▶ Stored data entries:
Segment Open
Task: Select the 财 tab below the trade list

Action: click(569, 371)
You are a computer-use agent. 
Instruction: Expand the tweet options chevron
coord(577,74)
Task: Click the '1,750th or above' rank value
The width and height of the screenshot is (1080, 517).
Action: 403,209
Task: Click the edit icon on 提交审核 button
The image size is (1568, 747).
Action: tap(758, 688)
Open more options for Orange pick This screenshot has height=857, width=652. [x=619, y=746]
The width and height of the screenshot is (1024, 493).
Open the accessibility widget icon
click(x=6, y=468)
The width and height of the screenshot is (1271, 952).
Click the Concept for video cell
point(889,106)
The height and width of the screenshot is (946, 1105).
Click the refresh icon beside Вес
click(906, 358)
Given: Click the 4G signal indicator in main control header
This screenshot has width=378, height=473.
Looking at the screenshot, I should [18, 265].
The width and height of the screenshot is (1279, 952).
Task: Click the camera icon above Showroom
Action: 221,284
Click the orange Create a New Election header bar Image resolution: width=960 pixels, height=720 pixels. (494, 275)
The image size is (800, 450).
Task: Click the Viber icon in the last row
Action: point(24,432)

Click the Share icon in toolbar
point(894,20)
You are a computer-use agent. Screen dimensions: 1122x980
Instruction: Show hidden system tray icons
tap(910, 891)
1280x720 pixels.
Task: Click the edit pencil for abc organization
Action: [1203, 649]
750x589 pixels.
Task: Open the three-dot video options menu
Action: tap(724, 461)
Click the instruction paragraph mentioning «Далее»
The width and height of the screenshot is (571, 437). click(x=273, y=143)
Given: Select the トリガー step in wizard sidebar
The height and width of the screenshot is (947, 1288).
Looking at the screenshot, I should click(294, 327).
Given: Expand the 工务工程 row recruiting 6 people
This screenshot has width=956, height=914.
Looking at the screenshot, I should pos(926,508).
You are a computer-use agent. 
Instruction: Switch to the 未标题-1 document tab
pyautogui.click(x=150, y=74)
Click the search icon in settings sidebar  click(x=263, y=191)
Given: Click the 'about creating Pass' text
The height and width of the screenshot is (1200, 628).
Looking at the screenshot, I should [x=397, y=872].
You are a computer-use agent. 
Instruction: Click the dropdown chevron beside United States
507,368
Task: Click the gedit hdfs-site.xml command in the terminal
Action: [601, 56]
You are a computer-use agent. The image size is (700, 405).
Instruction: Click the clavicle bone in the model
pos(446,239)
Segment Closed
▶ Task prompt:
Set out exactly the run of lines that begins at the line holding "Instruction: Switch to the 未标题-1 document tab" and ends at the last line of the data.

▶ Solved exercise:
Instruction: Switch to the 未标题-1 document tab
pyautogui.click(x=150, y=74)
Click the search icon in settings sidebar  click(x=263, y=191)
Given: Click the 'about creating Pass' text
The height and width of the screenshot is (1200, 628).
Looking at the screenshot, I should [x=397, y=872].
You are a computer-use agent. 
Instruction: Click the dropdown chevron beside United States
507,368
Task: Click the gedit hdfs-site.xml command in the terminal
Action: [601, 56]
You are a computer-use agent. The image size is (700, 405).
Instruction: Click the clavicle bone in the model
pos(446,239)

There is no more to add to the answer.